Kemiskinan, yang tentu saja masalah sosial lainnya yang diakibatkan karena
struktur ekonomi dan politik yang menindas, telah melahirkan subkultur
kekerasan. Karena tekanan ekonomi, orang tua mengalami stress yang
berkepanjangan. Ia menjadi sangat sensitif. Ia mudah marah. Kelelahan fisik
tidak memberinya kesempatan untuk bercanda dengan anak-anak. Terjadilah
kekerasan emosional. Pada saat tertentu bapak bisa meradang dan membentak anak
di hadapan banyak orang. Terjadi kekerasan verbal. Kejengkelan yang bergabung dengan
kekecewaan dapat melahirkan kekerasan fisik. Ia bisa memukuli anaknya atau
memaksanya melakukan pekerjaan yang berat. Orang tua bisa menjual anaknya ke
agen prostitusi karena tekanan ekonomi. Gelandangan yang diperkosa preman
jalanan terpuruk ke dalam nasibnya yang getir juga karena kemiskinan. Ada beberapa pandangan berbeda
penyebab kekerasan seksual yang menimpa anak. Orang yang mencabuli anak-anak
dianggap orang yang mengalami disfungsi karena kecanduan alokohol, tidak
memiliki pekerjaan tetat dan penghasilan yang mapan, serta tingkat pendidikan
yang rendah. Menurut Cok Gede Atmadja, pencabulan terhadap anak terjadi karena
himpitan ekonomi. Sementara Magdalena Manik, aktivis Forum Sayang Anak,
menyatakan pencabulan terhadap anak disebabkan meluasnya budaya permisif, dan
ketidakkonsistenan piahak kepolisian dalam mengambil tindakan hukum terhadap
pelaku incest.
Koran tokoh menulis beberapa pemicu terjadinya pencabulan
terhadap anak, khususnya oleh orang tua. Pertama, pelaku tidak bisa lagi
melakukan hubungan dengan istri karena alasan kesehatan atau telah lama menduda. Kedua,
pelaku ingin menyempurnakan ilmu kebatinan yang sedang ditekuninya. Ketiga,
pelaku tidak tahan melihat kemontokan tubuh anak perempuannya, atau melihat
anak perempuannya keluar kamar mandi menggunakan handuk. Bahkan, bias pula
pelaku melakukan pelecehan seksual terhadap anak perempuan, karena terpengaruh
film porno. Lebih jauh, Ketua Komisi Nasional Perlindungan Anak,
Dr Seto Mulyadi menyatakan bahwa sekitar 80 hingga 90 persen
anak-anak di Indonesia masih belum mendapatkan hak pendidikan, karena arti
sebenarnya pendidikan itu adalah hak, bukan suatu kewajiban. Berjuta anak
Indonesia yang ke sekolah karena terpaksa, mendapatkan suasana sekolah yang
tidak asyik, dan tidak menyenangkan, padahal belajar efektif adalah belajar
yang menyenangkan. Kondisi
sistem pendidikan negeri ini yang carut-marut menjadikan semakin banyak
tindakan kriminal, kekerasan dan pelanggaran hak asasi yang terjadi. Korupsi
yang membudaya, bukan hanya masalah moralitas, tapi lebih pada bahwa pendidikan
belum berhasil membangun generasi cerdas dan kreatif. Kekerasan guru terhadap siswa sangat
berdampak pada perkembangan psikologis anak. Keengganan anak untuk terus
belajar mata pembelajaran yang diajarkan oleh seorang guru akan berbuah pada
tidak bertambahnya pengetahuan anak terhadap mata pembelajaran tersebut.

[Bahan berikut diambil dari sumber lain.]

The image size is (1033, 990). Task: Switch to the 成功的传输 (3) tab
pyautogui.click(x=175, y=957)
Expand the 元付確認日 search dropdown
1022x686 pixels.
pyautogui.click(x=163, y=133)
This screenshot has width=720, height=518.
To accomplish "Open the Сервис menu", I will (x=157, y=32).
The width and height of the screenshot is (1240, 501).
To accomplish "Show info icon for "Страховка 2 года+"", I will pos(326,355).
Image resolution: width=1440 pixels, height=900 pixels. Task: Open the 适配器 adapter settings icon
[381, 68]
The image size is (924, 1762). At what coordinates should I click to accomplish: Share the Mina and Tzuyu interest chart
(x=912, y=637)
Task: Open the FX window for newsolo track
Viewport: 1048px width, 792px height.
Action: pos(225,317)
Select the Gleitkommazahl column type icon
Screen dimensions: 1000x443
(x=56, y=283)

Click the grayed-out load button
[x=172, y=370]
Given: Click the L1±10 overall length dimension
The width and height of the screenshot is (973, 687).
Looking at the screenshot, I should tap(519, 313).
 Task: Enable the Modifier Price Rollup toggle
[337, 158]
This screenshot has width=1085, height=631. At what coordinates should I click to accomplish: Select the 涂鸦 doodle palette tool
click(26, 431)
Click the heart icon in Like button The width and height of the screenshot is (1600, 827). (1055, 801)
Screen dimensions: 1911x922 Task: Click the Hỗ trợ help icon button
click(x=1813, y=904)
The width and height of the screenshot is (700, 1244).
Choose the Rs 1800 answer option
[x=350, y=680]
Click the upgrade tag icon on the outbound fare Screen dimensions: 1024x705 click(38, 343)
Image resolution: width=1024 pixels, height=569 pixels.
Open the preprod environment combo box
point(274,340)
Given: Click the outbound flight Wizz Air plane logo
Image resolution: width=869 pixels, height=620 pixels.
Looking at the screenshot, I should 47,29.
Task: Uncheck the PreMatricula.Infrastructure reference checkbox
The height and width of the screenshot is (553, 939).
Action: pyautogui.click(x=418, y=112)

Selain juga, traumatik berkelanjutan akan tercipta
pada jiwa anak. Proses
pembelajaran cerdas dan kreatif yang masih belum dimiliki oleh para guru, juga
tidak lepas dari peran lembaga pencetak guru yang cenderung statis dan tidak
bergerak mengikuti perkembangan pengetahuan. Sejak sistem Cara Belajar Siswa
Aktif (CBSA) digunakan hingga kurikulum 2004 dan kurikulum 2006, baru sebagian
kecil guru yang menerapkan proses belajar siswa yang cerdas dan kreatif.
Minimnya penggunaan alam sebagai media belajar merupakan sebuah indikator
sederhana dari miskinnya kapasitas seorang guru. Belajar secara monoton di
dalam kelas berlangsung secara berkelanjutan, pada akhirnya membuahkan generasi
statis, yang pada akhirnya berkontribusi terhadap kehancuran negeri ini. Silih
bergantinya kurikulum dalam waktu singkat, merupakan salah satu aspek kegagalan
pendidikan. Belum terimplementasikannya suatu kurikulum hingga kegagalan
perbaikan kurikulum merupakan beban baru bagi siswa. Termasuk ketika sistem
ujian nasional diberlakukan, yang menjadikan ketidakjujuran sebagai sebuah
bagian dari proses belajar mengajar.
3.
Orang-orang yang layak dituntut tanggung jawabnya terkait dengan “hidup matinya”
dunia anak-anak, yaitu :
a. Orang Tua
Para orang
tua mestinya lebih memperhatikan kehidupan anaknya. Orang tua dituntut
kecakapannya dalam mendidik dan menyayangi anak-anaknya. Jangan biarkan anak-anak
hidup dalam kekangan, mental maupun fisik. Sikap memarahi anak habis-habisan
apalagi tindakan kekerasan(pemukulan dan penyikasaan fisik) tidaklah arif,
karena hal itu hanya akan menyebabkan anak tidak mersa diperhatikan, tidak
disayangi. Akhirnya
anak merasa trauma, bahkan putus asa. Penting disadari orag tua bahwa anak
dilahirkan kedunia ini dilekati dengan berbagai hak yang layak didapatkannya.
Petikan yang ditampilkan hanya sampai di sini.